ФРАГМЕНТ СТРАНИЦЫ>
──────
Историки наблюдали похожую ситуацию во Франции в XIX веке. Энн-Луиз Шапиро в исследовании парижской жилищной реформы во второй половине XIX века писала:
Исследователи буржуазного общества понимали, что жуткие условия, в которых жили рабочие, были причиной моральной слабости и антиправительственных мятежей, а также слабого здоровья и заболеваний. В основе всех обсуждений конкретных проблем, связанных с быстрым, незапланированным городским ростом, лежит сильный, зачастую явный, страх перед последствиями географической сепарации классов. Обозреватели предостерегали об опасности, которая могла возникнуть, если бы вокруг Парижа в пригородах стали заселяться обнищавшие люди, создавая анклавы, враждебно настроенные к общественному порядку. Точно так же их тревожила перспектива того, что рабочие, лишенные примера буржуазных нравов, могут перенять модель поведения преступников. Гигиенист дю Меснил рассказывал о хроническом чувстве тревоги, которое испытывали его современники, нужно было обладать нечеловеческим героизмом, чтобы не начать испытывать ненависть к обществу, находясь в условиях, в которых жили бедняки в своих лачугах[20].
──────
ЗАДАНИЕ 1>
Сократите абзац из фрагмента страницы выше, начинающийся со слов «Исследователи буржуазного общества понимали», и изложите его в виде списка с сохранением основных фактов.
ЗАДАНИЕ 2>
Ответьте на вопросы по фрагменту страницы выше, каждый вопрос приведён на отдельной строке.
(а) В какой стране и в каком веке историки наблюдали похожую ситуацию?
(б) Где, по опасениям обозревателей, могли начать заселяться обнищавшие люди?
(в) Кем во фрагменте назван дю Меснил?
──────
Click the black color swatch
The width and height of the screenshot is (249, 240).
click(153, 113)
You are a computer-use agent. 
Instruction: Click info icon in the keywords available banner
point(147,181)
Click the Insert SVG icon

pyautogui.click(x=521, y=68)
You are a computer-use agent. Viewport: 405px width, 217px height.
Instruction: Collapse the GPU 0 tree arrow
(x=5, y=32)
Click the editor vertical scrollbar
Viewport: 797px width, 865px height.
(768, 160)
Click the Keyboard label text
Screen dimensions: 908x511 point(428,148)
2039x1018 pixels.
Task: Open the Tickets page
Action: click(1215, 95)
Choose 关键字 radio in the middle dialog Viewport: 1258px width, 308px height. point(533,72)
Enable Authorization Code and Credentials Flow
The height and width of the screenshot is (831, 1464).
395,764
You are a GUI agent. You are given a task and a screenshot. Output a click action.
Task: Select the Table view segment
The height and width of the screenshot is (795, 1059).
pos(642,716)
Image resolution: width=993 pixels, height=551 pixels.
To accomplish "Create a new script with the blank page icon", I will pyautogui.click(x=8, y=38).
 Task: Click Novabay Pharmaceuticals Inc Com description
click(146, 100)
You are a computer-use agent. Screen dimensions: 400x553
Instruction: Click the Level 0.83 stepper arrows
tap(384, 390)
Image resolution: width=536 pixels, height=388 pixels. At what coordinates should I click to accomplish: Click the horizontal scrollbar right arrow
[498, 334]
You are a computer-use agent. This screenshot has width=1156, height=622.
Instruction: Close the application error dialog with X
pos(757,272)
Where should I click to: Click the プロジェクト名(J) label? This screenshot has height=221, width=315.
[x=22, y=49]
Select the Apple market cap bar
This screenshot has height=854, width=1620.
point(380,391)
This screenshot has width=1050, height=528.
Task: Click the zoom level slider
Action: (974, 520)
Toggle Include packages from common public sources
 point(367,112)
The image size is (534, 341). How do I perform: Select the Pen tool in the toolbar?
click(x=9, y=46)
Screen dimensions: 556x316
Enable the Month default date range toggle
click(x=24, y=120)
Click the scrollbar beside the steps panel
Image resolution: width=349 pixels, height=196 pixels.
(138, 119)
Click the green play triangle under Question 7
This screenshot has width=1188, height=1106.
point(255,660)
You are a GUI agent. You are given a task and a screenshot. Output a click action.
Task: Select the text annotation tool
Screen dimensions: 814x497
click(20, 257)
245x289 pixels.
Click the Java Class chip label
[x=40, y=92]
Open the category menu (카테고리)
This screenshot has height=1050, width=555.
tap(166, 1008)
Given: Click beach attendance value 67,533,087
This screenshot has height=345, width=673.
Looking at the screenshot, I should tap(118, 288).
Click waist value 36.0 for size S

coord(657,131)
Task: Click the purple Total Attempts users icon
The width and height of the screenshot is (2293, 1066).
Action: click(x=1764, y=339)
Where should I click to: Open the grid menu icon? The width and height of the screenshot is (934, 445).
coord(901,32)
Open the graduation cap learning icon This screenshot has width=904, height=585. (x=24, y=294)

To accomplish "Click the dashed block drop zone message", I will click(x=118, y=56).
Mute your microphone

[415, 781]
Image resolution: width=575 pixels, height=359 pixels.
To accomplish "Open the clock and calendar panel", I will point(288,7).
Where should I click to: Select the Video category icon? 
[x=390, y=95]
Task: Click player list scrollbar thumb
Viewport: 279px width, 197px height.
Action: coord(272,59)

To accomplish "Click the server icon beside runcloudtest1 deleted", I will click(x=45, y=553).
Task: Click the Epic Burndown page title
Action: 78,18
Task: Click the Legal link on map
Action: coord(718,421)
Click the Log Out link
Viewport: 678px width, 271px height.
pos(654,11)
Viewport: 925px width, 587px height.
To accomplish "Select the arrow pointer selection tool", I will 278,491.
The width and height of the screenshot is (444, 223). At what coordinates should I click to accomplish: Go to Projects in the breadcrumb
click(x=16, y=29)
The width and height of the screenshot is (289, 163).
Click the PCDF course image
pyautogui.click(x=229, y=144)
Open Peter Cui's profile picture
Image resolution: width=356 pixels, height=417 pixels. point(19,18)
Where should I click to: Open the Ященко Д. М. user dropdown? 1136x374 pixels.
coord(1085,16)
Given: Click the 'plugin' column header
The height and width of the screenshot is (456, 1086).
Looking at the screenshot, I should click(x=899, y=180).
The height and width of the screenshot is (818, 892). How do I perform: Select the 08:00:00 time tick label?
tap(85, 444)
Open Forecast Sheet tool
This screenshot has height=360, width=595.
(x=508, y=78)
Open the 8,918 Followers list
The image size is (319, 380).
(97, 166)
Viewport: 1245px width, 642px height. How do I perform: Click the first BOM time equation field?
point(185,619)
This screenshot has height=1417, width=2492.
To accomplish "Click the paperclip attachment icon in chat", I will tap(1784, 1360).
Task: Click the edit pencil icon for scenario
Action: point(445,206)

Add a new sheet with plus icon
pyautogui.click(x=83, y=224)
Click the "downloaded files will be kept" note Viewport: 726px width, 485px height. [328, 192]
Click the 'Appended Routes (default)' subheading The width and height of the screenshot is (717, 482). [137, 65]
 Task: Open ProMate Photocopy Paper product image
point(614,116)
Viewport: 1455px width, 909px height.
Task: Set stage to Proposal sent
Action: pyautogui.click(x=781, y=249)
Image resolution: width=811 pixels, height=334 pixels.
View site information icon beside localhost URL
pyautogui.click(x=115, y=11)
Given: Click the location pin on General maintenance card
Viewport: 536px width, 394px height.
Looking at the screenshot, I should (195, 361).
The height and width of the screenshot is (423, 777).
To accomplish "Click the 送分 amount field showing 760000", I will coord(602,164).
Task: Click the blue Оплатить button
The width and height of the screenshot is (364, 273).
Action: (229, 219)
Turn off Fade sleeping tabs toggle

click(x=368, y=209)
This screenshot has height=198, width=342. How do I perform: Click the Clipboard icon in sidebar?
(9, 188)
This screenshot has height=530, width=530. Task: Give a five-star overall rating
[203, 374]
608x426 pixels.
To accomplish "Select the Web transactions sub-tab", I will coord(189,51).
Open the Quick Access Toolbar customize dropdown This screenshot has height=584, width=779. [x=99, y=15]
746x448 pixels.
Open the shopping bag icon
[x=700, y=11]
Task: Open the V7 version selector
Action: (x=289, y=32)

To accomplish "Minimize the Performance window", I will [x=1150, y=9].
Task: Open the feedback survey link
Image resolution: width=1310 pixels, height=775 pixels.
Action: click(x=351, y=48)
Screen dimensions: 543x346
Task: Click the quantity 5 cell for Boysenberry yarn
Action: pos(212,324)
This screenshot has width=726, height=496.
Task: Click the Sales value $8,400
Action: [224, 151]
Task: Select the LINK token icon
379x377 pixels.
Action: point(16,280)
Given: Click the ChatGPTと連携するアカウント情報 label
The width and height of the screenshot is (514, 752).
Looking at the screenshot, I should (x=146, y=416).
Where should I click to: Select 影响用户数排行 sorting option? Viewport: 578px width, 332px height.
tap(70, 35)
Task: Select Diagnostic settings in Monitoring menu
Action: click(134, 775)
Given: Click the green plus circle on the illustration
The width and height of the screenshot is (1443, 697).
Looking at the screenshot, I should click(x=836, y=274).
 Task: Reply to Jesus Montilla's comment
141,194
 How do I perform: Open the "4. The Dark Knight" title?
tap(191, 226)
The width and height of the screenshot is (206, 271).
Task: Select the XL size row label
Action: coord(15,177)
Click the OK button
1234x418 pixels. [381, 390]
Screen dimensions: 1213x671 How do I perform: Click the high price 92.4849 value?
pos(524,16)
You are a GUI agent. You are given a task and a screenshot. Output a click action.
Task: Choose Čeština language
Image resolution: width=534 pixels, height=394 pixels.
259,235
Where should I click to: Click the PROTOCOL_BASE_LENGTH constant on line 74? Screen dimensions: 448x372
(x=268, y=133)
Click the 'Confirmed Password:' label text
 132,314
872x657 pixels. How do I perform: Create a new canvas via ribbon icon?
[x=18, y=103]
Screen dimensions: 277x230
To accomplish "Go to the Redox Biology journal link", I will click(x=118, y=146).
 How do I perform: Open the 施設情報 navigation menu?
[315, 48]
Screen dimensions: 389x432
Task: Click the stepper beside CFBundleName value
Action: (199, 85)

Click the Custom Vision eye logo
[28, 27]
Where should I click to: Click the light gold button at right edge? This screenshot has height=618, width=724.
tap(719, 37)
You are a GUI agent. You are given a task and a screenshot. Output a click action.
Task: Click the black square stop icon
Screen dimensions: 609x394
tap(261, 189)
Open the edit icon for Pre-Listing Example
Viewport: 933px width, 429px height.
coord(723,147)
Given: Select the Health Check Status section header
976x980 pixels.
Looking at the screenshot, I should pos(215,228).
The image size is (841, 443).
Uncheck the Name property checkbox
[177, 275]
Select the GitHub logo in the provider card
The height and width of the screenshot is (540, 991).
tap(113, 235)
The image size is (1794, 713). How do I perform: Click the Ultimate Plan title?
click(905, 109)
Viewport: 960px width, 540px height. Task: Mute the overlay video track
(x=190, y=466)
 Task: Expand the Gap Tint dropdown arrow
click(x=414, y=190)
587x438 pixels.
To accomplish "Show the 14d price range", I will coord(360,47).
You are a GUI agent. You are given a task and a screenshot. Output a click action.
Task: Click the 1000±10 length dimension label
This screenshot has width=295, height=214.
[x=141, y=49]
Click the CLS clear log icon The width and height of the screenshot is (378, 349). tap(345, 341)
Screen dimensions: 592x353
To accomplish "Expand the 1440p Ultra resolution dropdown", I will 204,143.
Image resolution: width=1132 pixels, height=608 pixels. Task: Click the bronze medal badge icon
──────
ПИСЬМЕННЫЙ ОТВЕТ 1>
- Исследователи буржуазного общества считали жуткие условия жизни рабочих причиной их моральной слабости, антиправительственных мятежей, слабого здоровья и заболеваний.
- В основе обсуждений проблем быстрого незапланированного городского роста лежал сильный страх перед географической сепарацией классов.
- Обозреватели предостерегали, что обнищавшие люди могут заселить пригороды вокруг Парижа и создать анклавы, враждебные общественному порядку.
- Их тревожило, что рабочие, лишённые примера буржуазных нравов, перенимут модель поведения преступников.
- Гигиенист дю Меснил писал о хронической тревоге своих современников. По его словам, лишь нечеловеческий героизм мог удержать от ненависти к обществу тех, кто жил в условиях бедняков в лачугах.

ПИСЬМЕННЫЙ ОТВЕТ 2>
(а) Во Франции, в XIX веке.
(б) В пригородах вокруг Парижа.
(в) Гигиенистом.